Lire aussi : “Le poids des héros”, une BD de David Sala
La combinaison d’univers artistiques
Lire les pages de cette bande dessinée, c’est se plonger dans un univers magistral de couleurs et de formes.
On y découvre de grands aplats de couleurs à l’aquarelle pour un canapé, un costume ou un arrière-fond. Cette approche rappelle l’univers des postimpressionnistes Nabis tels que Maurice Denis ou Paul Sérusier.
Mais on se délecte également d’éléments de détails géométriques ou floraux, plus proches de l’univers de Gustav Klimt. Ces deux univers graphiques forment des contrastes qui sont superbement réussis, d’une case à l’autre ou parfois au sein d’une même case.
Des repères graphiques et temporels troubles
Avec cette BD, David Sala joue avec le temps avec beaucoup de talent.
Il accélère ou étire son écoulement.
Il crée également de la confusion dans les époques.
En effet, David Sala sait mettre en scène un temps qui s’écoule de façon variable comme dans cette succession de petites cases (jusqu’à vingt cases sur une planche) qui présentent de gros plans de « Monsieur B » désœuvré. L’auteur reprend plusieurs fois cette technique tout au long de son livre.
David Sala nourrit son travail de multiples influences artistiques de différentes époques. Il les incorpore dans ses dessins avec maestria.
Ce mélange contribue à donner au lecteur la sensation de ne plus savoir à quelle époque se déroule l’intrigue.
Bouleversement des repères visuels et temporels ...
Le roman de Stefan Zweig se déroule sur deux périodes.
Tout d’abord en 1941 lors d’une traversée sur un paquebot de croisière New-York vers Buenos Aires, mais également en 1938 dans une Autriche occupée par l’Allemagne Nazie.

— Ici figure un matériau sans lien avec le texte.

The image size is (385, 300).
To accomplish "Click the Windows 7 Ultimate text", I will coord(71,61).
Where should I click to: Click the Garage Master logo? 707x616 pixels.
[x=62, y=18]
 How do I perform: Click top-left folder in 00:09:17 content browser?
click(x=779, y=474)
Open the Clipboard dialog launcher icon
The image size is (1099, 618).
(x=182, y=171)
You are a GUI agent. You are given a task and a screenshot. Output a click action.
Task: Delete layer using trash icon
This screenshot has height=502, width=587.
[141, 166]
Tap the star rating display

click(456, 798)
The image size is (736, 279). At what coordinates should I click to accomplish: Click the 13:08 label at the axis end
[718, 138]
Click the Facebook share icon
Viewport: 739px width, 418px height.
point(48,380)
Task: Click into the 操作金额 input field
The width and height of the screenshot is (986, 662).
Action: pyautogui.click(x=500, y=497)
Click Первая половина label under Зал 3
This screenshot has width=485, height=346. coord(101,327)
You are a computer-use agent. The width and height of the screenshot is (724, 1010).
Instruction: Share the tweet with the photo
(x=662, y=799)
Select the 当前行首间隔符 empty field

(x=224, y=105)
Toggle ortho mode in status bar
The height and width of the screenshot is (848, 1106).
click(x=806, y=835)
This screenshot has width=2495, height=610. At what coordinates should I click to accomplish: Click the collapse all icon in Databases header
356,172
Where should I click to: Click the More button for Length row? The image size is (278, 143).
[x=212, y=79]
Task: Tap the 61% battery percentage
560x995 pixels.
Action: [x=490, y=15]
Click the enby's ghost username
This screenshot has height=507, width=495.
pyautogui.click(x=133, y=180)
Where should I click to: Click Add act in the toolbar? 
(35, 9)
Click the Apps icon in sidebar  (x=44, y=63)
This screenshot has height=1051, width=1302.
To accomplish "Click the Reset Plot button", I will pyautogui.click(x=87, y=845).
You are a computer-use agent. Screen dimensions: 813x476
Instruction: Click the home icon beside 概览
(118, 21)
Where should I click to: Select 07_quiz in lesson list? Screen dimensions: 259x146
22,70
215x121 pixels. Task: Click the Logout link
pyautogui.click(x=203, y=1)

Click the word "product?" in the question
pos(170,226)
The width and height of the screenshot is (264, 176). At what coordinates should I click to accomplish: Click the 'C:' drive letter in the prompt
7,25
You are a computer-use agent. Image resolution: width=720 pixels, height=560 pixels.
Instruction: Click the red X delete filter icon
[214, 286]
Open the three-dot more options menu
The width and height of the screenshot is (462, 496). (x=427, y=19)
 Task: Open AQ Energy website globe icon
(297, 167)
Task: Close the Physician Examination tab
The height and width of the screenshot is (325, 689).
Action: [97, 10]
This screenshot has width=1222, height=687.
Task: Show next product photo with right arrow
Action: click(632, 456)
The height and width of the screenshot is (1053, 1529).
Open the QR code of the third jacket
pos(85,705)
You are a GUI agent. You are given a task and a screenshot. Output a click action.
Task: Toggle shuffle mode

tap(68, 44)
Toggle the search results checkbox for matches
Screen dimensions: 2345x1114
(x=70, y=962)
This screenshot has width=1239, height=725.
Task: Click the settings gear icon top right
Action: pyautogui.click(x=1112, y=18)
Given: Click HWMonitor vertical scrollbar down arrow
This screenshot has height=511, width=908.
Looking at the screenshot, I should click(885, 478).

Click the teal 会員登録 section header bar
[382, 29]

C’est lors de cette occupation que le héro inconnu « Monsieur B » a découvert les échecs alors qu’il était emprisonné et interrogé par les allemands.
Pourtant, David Sala nous livre une histoire sur un paquebot à l’esprit Art Nouveau, avec des meubles, des sols mais également les vêtements de femmes et d’hommes de cette période, bien loin de la rigueur et de la sévérité des années 40.
Association et alternance Art nouveau et cubisme
Cette confusion des époques et des environnements artistiques est encore accentuée par l’évolution des repères visuels pendant la période d’emprisonnement de “Monsieur B”. David Sala aurait pu rendre cette période de façon homogène mais il choisit au contraire de la faire évoluer en fonction de l’état mental de “Monsieur B”.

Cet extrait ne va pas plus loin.